Ludwig von Mises dealt with the idea of collective social systems adroitly in Socialism: An Economic and Sociological Analysis. Mises addressed the long history of intellectual thought in which it was assumed some external purpose imbued society with something like a personhood of its own. But early thinkers were naïve to the fact that the existence of interconnected societies is only made possible once individuals begin to engage in a division of labor. It is this action by individuals, explainable entirely by their desires to serve their own individual ends, that is responsible for the advancement of societies. Mises says that “the primitive thinker always sees things as having been organized from outside, never as having grown themselves, organically” (p. 296).
Instead, Mises teaches that society is the result of many individuals acting independently and voluntarily for their own interests. Cooperation is therefore required, not by force, but because this cooperation is the means by which one man may cause another to do something voluntarily that benefits him. “Society exists only where willing becomes a co-willing and action co-action. To strive jointly towards aims which alone individuals could not reach at all, or not with equal effectiveness—that is society.” (p. 297)
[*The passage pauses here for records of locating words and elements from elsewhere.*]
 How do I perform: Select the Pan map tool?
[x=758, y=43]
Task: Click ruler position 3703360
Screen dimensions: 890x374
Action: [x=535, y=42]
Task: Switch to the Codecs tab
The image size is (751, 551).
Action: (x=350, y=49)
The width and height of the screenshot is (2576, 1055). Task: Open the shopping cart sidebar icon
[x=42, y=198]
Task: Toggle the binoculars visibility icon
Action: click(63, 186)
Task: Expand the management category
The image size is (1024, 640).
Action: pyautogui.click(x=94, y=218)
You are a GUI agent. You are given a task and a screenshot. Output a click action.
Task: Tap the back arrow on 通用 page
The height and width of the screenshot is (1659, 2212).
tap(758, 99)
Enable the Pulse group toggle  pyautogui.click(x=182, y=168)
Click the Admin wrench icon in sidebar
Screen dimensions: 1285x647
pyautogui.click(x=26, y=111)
The collective view stands opposed to this understanding of society:
The collectivist movement of the present day derives its strength not from an inner want on the part of modern scientific thought but from the political will of an epoch which yearns after Romanticism and Mysticism. Spiritual movements are revolts of thought against inertia, of the few against the many; of those who because they are strong in spirit are strongest alone against those who can express themselves only in the mass and the mob, and who are significant only because they are numerous. Collectivism is the opposite of all this, the weapon of those who wish to kill mind and thought. (p. 64)
Almost one hundred years after this writing, the collectivist elements in our societies seem even more eager to crush mind and thought than before. Today, the threat of moral condemnation for anyone daring to question their directives on vaccination is just one more instrument they have adapted for this purpose.